Step 10 — EvaluationProduction users are the test set.
Step 11 — PilotFirst failure is also the first customer-facing failure.
Step 12 — Pilot-to-prod gateAgent launches with no on-call, no kill switch. Recoverable issues become incidents.
Step 13 — Production launchLaunch happens, nobody knows, no one is watching.
Step 14 — Continuous monitoringThe whole governance program reduces to paperwork.
Step 15 — Quarterly reviewDead agents pile up. Risk profile drifts. Vendor AI features go uncatalogued.
Step 16 — RetirementZombie agents. Credentials linger. Audit logs grow forever.

What this gives us

If Part A is done once and Part B is followed for every agent, every agent in the company will be:

  • Tracked — every one has a registry entry, an Agent Card, an owner.
  • Tiered — risk-classified, with proportionate review depth.
  • Owned — single named human owner with accountability.
  • Identified — unique IdP identity with least-privilege scoped credentials.
  • Reviewed — security and responsible-AI sign-off before any production launch.
  • Governed at runtime — three guardrail layers and five control mechanisms enforced in execution, not in PDFs.
  • Monitored continuously — five monitoring signals running live, not at quarterly audits.
  • Measurable — KPI defined at approval, ROI tracked quarterly, retirement criteria pre-agreed.
  • Reversible — kill switch, rotation, revocation, retirement procedure documented.

That is the operational definition of "complies with the framework." If a request can't pass this workflow, it doesn't get built.
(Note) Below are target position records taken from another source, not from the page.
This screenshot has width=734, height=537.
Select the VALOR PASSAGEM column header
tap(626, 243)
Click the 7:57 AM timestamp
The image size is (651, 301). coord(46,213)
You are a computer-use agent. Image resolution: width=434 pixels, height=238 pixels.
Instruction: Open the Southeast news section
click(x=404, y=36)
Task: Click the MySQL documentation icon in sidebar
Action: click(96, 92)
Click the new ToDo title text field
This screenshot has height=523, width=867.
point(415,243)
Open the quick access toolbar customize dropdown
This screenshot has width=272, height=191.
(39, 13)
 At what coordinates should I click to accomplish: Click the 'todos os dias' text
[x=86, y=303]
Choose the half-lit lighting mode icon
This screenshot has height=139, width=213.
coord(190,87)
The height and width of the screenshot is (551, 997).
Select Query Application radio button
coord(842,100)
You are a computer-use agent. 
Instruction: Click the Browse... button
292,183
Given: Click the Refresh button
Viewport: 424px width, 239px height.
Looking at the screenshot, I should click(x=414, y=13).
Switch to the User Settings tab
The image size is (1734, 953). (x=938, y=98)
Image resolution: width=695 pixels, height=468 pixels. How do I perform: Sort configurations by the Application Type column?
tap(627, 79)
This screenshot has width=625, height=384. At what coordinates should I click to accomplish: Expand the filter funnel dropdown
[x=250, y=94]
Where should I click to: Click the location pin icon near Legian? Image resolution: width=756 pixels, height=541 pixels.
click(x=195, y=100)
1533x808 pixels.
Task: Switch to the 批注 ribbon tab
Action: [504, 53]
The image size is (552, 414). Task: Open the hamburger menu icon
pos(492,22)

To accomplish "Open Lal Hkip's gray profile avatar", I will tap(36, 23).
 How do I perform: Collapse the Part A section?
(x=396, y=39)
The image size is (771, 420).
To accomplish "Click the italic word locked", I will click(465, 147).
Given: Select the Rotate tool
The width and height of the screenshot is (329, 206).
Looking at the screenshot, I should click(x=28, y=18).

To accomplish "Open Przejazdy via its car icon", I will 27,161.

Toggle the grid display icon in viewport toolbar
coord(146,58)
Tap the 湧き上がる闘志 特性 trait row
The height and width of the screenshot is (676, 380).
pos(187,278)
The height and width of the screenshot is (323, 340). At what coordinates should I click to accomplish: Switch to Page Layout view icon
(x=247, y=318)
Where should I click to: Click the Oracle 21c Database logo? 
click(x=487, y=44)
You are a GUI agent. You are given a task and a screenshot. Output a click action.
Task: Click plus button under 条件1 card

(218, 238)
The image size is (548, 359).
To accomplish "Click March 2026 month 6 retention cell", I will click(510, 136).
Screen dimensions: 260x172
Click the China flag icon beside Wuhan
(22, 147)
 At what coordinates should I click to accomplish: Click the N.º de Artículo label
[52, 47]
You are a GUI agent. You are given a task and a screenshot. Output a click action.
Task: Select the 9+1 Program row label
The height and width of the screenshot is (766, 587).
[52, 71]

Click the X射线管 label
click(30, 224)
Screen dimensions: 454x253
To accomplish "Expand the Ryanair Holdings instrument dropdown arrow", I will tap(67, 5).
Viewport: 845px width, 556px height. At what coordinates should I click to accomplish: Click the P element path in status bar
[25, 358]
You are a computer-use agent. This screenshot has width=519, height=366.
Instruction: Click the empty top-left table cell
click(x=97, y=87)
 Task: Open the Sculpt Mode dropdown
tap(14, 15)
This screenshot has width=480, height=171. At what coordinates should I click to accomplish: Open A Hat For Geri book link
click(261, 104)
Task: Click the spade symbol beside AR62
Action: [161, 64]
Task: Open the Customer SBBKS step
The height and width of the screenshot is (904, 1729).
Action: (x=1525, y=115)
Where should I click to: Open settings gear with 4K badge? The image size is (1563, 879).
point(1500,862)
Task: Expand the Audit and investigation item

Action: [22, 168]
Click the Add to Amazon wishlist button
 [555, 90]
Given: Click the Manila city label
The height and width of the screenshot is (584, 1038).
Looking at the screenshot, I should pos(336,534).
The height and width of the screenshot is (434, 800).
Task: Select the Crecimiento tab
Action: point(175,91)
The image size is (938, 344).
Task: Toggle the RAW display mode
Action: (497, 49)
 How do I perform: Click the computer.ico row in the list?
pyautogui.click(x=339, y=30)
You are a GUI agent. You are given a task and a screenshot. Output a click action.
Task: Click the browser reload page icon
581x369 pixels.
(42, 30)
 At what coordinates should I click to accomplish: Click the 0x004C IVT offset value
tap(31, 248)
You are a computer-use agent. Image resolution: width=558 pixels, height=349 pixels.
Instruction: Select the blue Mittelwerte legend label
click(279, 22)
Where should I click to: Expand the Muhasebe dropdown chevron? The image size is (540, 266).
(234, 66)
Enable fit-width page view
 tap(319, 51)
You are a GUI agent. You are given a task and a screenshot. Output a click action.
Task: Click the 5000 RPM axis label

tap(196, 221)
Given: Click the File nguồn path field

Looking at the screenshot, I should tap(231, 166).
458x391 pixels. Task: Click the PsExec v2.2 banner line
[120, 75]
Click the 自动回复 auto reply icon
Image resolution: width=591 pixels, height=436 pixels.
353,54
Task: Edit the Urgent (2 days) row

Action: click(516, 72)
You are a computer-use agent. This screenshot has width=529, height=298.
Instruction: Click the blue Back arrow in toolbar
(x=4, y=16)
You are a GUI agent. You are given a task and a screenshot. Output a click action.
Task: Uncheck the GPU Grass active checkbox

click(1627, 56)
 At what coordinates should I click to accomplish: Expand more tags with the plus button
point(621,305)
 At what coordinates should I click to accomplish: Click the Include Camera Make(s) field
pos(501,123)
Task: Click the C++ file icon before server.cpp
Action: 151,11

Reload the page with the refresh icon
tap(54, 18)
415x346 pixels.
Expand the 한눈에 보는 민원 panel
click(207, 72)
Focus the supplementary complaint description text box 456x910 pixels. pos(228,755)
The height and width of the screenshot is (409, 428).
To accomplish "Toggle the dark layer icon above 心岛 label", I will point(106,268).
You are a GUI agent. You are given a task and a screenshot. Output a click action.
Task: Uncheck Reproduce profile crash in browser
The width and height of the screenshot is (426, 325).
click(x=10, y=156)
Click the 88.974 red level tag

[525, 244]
If a built agent can't keep passing this workflow, it gets retired.


Open questions / what this workflow does not yet cover

Same set as framework.md §33 — items deliberately not pinned down in v1:

  • Multi-agent chains (one agent calling another). Treat each as a separate agent through Part B for now; a follow-on multi-agent workflow doc is needed.
  • Prompt change management (Dev/Test/Prod for prompts vs. code-review style PRs).
  • Cost-allocation models (showback / chargeback / central pool).
  • Citizen-developer self-service path — what does a "low-risk Step 9" look like when the Department Champion builds it themselves on a CoE-blessed blueprint?
  • Concrete templates: Agent Card, intake form, post-mortem, retirement checklist as separate files in this folder. Next deliverable.